Giurisprudenza - CORTE DI CASSAZIONE - Sentenza 15 febbraio 2019, n. 4594

Tributi - IRPEF - Dirigenti - Somme provenienti da liquidazione del cd. rendimento del Fondenel - Tassazione

 

Ritenuto che

 

L'Agenzia delle Entrate ha proposto ricorso per la cassazione della sentenza n. 4805/07/2014, depositata dalla Commissione Tributaria Regionale della Campania il 19.05.2014, la quale, in sede di giudizio di rinvio ex art. 394 c.p.c., aveva disposto il rimborso in favore di N.L. della somma di € 88.323,27 per imposte non dovute.

> _Richiesta a_
Riproduci esattamente il tratto della sentenza che va da "Tributi - IRPEF" fino a "imposte non dovute.".

> _Dati archiviati_
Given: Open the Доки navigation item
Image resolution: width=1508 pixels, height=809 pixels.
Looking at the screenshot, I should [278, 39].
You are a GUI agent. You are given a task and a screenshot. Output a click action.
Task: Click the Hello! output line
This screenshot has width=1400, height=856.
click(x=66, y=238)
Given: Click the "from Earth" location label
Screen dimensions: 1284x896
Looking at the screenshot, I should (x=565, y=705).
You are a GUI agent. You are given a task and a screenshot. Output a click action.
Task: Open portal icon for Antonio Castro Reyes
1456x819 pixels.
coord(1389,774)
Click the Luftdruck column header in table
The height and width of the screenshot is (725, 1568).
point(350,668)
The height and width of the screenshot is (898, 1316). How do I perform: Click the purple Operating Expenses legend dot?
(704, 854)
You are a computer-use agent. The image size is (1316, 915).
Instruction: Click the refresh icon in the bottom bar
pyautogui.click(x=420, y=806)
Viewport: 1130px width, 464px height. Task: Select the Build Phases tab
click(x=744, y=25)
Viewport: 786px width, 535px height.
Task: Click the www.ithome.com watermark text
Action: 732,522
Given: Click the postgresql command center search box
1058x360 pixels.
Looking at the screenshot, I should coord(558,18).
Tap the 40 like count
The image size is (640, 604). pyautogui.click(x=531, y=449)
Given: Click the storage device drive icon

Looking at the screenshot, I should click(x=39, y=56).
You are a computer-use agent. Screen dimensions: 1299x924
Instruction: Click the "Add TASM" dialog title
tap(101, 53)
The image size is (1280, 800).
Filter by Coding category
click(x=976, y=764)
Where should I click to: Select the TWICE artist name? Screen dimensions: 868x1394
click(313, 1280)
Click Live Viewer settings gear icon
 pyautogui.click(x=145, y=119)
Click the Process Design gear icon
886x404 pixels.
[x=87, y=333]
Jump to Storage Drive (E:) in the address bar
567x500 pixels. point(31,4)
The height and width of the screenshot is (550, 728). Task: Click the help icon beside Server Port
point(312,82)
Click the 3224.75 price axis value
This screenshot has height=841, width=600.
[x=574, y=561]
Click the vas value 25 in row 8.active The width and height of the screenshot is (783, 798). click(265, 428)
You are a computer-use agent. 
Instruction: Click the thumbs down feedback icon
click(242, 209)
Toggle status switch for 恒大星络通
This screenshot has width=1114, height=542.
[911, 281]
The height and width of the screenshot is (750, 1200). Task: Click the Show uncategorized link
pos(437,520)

> _Richiesta b_
Trascrivi, per favore, senza alcuna modifica il tratto dei record che va dal loro inizio fino alla riga che contiene "Action: 732,522", compresa.

> _Risposta corretta a_
Tributi - IRPEF - Dirigenti - Somme provenienti da liquidazione del cd. rendimento del Fondenel - Tassazione

 

Ritenuto che

 

L'Agenzia delle Entrate ha proposto ricorso per la cassazione della sentenza n. 4805/07/2014, depositata dalla Commissione Tributaria Regionale della Campania il 19.05.2014, la quale, in sede di giudizio di rinvio ex art. 394 c.p.c., aveva disposto il rimborso in favore di N.L. della somma di € 88.323,27 per imposte non dovute.

> _Risposta corretta b_
Given: Open the Доки navigation item
Image resolution: width=1508 pixels, height=809 pixels.
Looking at the screenshot, I should [278, 39].
You are a GUI agent. You are given a task and a screenshot. Output a click action.
Task: Click the Hello! output line
This screenshot has width=1400, height=856.
click(x=66, y=238)
Given: Click the "from Earth" location label
Screen dimensions: 1284x896
Looking at the screenshot, I should (x=565, y=705).
You are a GUI agent. You are given a task and a screenshot. Output a click action.
Task: Open portal icon for Antonio Castro Reyes
1456x819 pixels.
coord(1389,774)
Click the Luftdruck column header in table
The height and width of the screenshot is (725, 1568).
point(350,668)
The height and width of the screenshot is (898, 1316). How do I perform: Click the purple Operating Expenses legend dot?
(704, 854)
You are a computer-use agent. The image size is (1316, 915).
Instruction: Click the refresh icon in the bottom bar
pyautogui.click(x=420, y=806)
Viewport: 1130px width, 464px height. Task: Select the Build Phases tab
click(x=744, y=25)
Viewport: 786px width, 535px height.
Task: Click the www.ithome.com watermark text
Action: 732,522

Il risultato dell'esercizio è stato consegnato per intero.